What We Learned at ICML2024 ft. PLaG, XRM, tinyBenchmark, MagicLens, Prompt Sketching etc.

We had a blast at ICML 2024 in Vienna, and we want to share with you everything we said, saw, and learned.

Two logos on gray background: upper "ICML International Conference on Machine Learning," lower abstract "vibo" logo.

The International Conference on Machine Learning is one of the most prestigious conferences in the machine learning and artificial intelligence community and held its 2024 meeting in Vienna from 21 to 27 July this year.

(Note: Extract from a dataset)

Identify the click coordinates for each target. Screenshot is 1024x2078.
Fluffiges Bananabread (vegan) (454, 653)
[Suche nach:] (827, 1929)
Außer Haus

Interior of a bustling academic conference hall with many attendees, some carrying backpacks, and research posters displayed

The conference was a 7-day intensive learning experience, with oral presentations and opportunities to exchange ideas directly with other researchers. There is a great deal of interesting work going on in reinforcement learning, AI for the life sciences, representation learning, multi-modal models, and of course in core elements of AI model development. Of particular importance was the tutorial on the Physics of Large Language Models, which extensively explored the inner workings of LLMs and offered convincing answers to the question of whether LLMs memorize information or apply reasoning when saying things.

Our Work on Jina-CLIP-v1

We gave a poster presentation of the work behind our new multi-modal model jina-clip-v1 as part of the workshop Multi-modal Foundation Models meet Embodied AI.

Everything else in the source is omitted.